1A). To test whether increased TACE activity is a downstream effector of metabolic toxicity to impaired insulin action, we overexpressed TACE by way of adenoviral vectors. This resulted in increased TACE activity (Fig. 1B).

Inhibition of JNK activity by SP600125 partially reversed the effect of palmitic acid and TACE overexpression on TACE activity (Fig. 1C,D). In a preliminary set of results, we observed that TACE overexpression impairs ligand-dependent phosphorylation of the insulin receptor β subunit at different insulin concentrations (10−9M and 10−7M) and time points (Supporting Fig. 1). Next, we analyzed CAL-101 price downstream elements of insulin signaling involved in the control of glucose and lipid metabolism. We found that phosphorylation of AKT on serine 473, FoxO1 on serine 256, and GSK3α/β on serine 9/21 were all consistently reduced by increased TACE activity (Fig. 1E). To identify tissues in which

TACE activity may affect glucose and lipid metabolism, we analyzed its activation in white adipose tissue (WAT), muscle, and liver of C57/BL6 mice fed either a high-fat diet (HFD) or chow for 5, 10, and 20 weeks after weaning. We found that TACE activity was significantly increased by HFD first in liver at 10 weeks and continued to be increased after 20 weeks of HFD compared with chow (Fig. 2A).
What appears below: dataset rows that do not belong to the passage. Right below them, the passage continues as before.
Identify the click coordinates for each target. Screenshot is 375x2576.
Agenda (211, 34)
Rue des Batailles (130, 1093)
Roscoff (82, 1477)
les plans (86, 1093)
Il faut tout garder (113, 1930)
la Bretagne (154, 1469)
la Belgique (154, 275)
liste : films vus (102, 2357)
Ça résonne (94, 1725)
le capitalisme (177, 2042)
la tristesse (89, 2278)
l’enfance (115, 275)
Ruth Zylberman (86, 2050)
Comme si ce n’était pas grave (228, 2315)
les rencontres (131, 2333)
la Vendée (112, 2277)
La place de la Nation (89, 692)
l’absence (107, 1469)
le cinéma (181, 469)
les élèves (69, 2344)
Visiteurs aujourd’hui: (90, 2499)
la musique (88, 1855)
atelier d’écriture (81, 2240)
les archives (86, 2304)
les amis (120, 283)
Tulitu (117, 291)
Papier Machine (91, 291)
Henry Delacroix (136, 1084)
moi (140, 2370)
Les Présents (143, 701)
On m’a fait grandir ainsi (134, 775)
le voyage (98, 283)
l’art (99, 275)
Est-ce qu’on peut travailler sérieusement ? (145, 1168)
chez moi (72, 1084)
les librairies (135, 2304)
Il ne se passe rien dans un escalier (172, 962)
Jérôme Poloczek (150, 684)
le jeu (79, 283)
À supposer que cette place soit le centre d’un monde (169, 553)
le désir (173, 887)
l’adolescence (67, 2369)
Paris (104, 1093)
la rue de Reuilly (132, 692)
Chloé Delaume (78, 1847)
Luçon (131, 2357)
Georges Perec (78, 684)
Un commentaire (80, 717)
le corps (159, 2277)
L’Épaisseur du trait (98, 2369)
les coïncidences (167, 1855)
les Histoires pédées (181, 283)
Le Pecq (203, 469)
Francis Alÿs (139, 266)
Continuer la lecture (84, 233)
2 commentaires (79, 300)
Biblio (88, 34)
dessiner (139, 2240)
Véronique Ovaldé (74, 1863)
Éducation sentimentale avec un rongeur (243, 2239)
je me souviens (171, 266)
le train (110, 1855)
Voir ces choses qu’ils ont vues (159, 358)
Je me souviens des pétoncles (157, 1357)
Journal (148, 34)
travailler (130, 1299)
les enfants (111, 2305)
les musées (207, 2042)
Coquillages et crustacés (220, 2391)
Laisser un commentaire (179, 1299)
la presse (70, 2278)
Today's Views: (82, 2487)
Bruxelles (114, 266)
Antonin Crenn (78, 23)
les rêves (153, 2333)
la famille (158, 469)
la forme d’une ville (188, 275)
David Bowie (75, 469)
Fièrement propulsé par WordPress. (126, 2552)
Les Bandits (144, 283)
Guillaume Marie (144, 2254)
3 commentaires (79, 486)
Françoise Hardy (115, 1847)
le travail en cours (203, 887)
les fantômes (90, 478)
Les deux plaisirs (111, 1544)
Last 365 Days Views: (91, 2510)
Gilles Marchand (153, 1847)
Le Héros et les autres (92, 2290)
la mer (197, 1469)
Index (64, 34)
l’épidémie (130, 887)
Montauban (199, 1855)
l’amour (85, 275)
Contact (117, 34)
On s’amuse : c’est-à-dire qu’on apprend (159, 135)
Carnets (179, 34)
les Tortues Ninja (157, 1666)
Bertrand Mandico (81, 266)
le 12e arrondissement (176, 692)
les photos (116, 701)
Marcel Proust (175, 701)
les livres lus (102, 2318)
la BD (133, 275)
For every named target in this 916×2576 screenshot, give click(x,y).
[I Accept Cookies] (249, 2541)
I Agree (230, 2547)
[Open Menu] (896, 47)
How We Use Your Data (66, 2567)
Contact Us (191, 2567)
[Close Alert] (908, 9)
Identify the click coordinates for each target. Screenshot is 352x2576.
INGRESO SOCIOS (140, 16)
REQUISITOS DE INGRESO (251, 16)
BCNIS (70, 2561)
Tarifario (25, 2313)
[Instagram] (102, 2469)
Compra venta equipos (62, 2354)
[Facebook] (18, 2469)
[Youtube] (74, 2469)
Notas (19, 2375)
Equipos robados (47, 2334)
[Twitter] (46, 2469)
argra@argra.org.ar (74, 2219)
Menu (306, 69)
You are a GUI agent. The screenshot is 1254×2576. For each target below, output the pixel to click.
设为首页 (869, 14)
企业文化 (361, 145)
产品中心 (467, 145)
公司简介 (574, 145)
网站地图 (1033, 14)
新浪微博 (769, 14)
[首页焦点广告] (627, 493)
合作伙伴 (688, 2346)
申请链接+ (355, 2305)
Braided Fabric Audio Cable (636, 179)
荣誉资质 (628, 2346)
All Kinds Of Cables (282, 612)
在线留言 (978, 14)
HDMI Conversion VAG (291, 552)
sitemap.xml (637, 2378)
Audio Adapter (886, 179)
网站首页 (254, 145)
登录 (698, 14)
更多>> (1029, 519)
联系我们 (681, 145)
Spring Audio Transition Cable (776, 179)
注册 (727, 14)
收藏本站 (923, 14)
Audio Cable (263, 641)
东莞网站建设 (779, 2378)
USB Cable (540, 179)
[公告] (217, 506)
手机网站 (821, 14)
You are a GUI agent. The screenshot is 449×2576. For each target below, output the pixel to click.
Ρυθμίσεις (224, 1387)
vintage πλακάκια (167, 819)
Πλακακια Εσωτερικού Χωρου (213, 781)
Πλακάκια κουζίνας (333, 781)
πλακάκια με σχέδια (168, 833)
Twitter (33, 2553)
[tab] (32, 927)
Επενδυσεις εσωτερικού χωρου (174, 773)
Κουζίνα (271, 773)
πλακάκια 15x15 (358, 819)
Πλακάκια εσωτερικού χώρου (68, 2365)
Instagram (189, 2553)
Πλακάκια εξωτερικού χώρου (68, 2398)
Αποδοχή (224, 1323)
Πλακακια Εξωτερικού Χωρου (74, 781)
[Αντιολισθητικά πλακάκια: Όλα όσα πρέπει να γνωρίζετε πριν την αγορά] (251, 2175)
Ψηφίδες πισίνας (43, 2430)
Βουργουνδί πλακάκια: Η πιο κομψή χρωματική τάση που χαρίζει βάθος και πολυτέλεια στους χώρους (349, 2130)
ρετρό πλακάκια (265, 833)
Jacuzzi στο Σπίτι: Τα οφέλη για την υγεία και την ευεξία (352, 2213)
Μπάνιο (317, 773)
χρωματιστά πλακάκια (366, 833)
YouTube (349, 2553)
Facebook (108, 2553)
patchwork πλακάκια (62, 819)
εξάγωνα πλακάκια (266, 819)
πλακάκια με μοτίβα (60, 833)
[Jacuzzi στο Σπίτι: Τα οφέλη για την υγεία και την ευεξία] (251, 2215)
Both WAT and muscle also displayed increased TACE activity by this time point. Next, we analyzed the expression levels of TACE and its inhibitor Timp3 in all three tissues and found that whereas increased TACE activation associated with a mild increase of TACE expression in mTOR inhibitor WAT and liver, a more significant decrease of Timp3 expression occurs at both messenger RNA (mRNA) and protein levels in all three tissues (Fig. 2B,C). Overall,

these results suggest that prolonged metabolic stress is associated with increased TACE activity and decreased Timp3 expression. Timp3−/− mice manifest increased TACE activity, especially in the liver.16 However, we have previously shown that metabolic homeostasis in Timp3−/− mice is similar to that of WT littermates at 24 weeks of age, when both are fed chow, offering the ideal scenario to study the interaction between increased TACE activity and the prolonged metabolic stress caused by a diet rich in lipids. Timp3−/− mice fed a HFD for 20 weeks exhibited a weight this website similar to that of WT mice (Fig. 3A); however, Timp3−/− animals showed significantly increased fasting and fed glucose and insulin levels (Fig. 3B,C), increased aminotransferases (Fig. 3D), and worsened glucose tolerance (Fig. 3E) and insulin sensitivity (Fig. 3F) compared with WT littermates. Analysis of liver function and histology revealed that after 20 weeks of HFD, Timp3−/− mice manifested increased TACE activity (Fig. 4A) and macrovesicular steatosis with features of ballooning degeneration as seen in grade 2 human steatohepatitis (Fig.